Study to Assess the Efficacy and Safety of Garetosmab in Japanese Adult Patients With Fibrodysplasia Ossificans Progressiva (FOP)

Status:
Withdrawn
Trial end date:
2022-10-08
Target enrollment:
0
Participant gender:
All
Summary
The primary safety objective of the study is to assess the safety and tolerability of garetosmab in Japanese male and female adult patients with FOP. The primary efficacy objective of the study is to assess the effect of garetosmab on Heterotopic ossification (HO) in Japanese adult patients with FOP, as determined by the number of new heterotopic bone lesions identified by computed tomography (CT).
Phase:
Phase 3
Accepts Healthy Volunteers?
No
Details
Lead Sponsor:
Regeneron Pharmaceuticals
Criteria
Key Inclusion Criteria:

- Clinical diagnosis of FOP (based on findings of congenital malformation of the great
toes, episodic soft tissue swelling, and/or progressive HO)

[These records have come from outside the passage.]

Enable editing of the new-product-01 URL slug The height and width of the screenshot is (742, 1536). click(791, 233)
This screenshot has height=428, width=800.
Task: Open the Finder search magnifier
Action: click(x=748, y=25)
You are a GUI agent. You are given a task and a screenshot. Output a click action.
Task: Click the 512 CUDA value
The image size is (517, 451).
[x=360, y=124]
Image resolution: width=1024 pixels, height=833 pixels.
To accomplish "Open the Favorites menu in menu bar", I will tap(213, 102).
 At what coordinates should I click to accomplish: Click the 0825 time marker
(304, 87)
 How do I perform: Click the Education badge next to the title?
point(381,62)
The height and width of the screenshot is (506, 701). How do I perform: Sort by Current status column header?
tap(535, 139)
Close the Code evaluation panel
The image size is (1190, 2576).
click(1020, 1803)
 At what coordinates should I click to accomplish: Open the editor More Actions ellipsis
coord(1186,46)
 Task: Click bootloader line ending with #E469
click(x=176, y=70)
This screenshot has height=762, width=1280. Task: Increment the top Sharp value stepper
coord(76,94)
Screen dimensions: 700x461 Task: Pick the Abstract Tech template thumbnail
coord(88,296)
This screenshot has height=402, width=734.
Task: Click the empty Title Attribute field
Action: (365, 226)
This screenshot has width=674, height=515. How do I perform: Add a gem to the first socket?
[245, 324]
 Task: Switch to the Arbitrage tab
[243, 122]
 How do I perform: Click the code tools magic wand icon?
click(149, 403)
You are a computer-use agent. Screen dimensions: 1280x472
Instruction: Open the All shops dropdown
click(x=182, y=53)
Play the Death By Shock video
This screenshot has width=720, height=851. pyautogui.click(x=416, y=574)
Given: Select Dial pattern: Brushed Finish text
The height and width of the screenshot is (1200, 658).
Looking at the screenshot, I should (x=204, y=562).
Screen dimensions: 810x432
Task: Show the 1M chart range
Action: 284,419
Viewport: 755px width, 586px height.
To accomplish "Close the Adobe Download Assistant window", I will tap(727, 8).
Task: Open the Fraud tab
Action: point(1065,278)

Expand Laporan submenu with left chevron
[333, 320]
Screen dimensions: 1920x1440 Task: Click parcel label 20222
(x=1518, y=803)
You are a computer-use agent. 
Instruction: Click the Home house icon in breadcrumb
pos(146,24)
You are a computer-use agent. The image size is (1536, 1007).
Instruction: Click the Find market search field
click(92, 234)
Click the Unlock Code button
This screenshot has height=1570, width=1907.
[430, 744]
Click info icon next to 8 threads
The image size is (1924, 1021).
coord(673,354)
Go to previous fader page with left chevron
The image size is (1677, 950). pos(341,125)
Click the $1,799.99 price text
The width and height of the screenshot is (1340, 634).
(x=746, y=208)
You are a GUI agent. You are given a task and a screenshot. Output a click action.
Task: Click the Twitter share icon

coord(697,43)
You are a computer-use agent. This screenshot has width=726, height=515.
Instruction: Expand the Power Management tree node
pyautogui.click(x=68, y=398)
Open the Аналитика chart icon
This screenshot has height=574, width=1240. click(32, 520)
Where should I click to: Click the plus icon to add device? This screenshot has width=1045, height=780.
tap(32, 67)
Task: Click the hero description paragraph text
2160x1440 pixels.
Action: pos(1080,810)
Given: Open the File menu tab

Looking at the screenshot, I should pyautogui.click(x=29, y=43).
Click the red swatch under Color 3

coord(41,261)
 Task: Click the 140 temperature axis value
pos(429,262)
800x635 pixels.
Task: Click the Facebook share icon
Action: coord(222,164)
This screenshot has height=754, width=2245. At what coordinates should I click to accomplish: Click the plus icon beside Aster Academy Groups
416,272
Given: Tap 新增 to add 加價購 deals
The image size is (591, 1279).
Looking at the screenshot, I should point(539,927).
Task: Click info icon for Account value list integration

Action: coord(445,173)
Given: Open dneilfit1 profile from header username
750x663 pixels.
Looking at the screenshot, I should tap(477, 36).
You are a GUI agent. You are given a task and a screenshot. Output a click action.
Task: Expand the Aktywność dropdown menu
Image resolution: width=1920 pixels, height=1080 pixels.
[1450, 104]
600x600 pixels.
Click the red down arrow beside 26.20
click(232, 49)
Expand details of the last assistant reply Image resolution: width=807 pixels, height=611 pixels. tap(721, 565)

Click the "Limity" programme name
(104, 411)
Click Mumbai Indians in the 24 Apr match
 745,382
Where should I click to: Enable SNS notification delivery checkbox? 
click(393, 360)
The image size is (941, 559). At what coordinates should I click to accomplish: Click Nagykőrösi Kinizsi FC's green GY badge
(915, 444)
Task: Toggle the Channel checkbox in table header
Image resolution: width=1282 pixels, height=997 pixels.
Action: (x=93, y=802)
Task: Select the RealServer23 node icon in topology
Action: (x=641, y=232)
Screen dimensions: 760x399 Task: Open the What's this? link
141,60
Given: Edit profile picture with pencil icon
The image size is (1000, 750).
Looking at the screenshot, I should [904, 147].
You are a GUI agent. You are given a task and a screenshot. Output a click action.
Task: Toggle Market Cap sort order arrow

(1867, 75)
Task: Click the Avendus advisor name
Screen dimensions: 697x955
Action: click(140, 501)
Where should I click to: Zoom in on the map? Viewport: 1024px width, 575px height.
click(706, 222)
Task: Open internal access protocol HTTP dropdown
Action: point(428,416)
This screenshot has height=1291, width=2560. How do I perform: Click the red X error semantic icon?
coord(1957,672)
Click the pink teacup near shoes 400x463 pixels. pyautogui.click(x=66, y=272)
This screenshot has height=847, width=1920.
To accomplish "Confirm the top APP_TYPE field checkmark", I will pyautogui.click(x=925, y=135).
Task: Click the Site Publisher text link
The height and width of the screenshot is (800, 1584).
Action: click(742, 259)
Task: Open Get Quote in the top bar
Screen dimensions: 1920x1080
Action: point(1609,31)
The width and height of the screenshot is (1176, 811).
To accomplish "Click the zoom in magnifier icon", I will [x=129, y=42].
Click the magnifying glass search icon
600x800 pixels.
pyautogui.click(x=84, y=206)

- Confirmation of FOP diagnosis with documentation of any Type I activin A receptor
(ACVR1) mutation

- FOP disease activity, as defined in the protocol, within 1 year of screening visit

- Willing and able to undergo PET and CT imaging procedures and other procedures as
defined in this study

- Able to understand and complete study-related questionnaires and diaries (assistance
from caregivers is allowed)

Key Exclusion Criteria:

- Patient has significant concomitant illness or history of significant illness such as
but not limited to cardiac, renal, rheumatologic, neurologic, psychiatric, endocrine,
metabolic, or lymphatic disease, that in the opinion of the study investigator might
confound the results of the study or pose additional risk to the patient by their
participation in the study

- Previous history or diagnosis of cancer

- Severely impaired renal function defined as estimated glomerular filtration rate <30
mL/min/1.73 m2 calculated by the Modification of Diet in Renal Disease equation (1
retest is allowed)

- Uncontrolled diabetes defined as hemoglobin A1C (HbA1c) >9% at screening (1 retest
allowed)

- History of severe respiratory compromise, as defined in protocol

- Concurrent participation in another interventional clinical study or a
non-interventional study with radiographic measures or invasive procedures

- Pregnant or breastfeeding women

NOTE: Other protocol defined inclusion/exclusion criteria apply.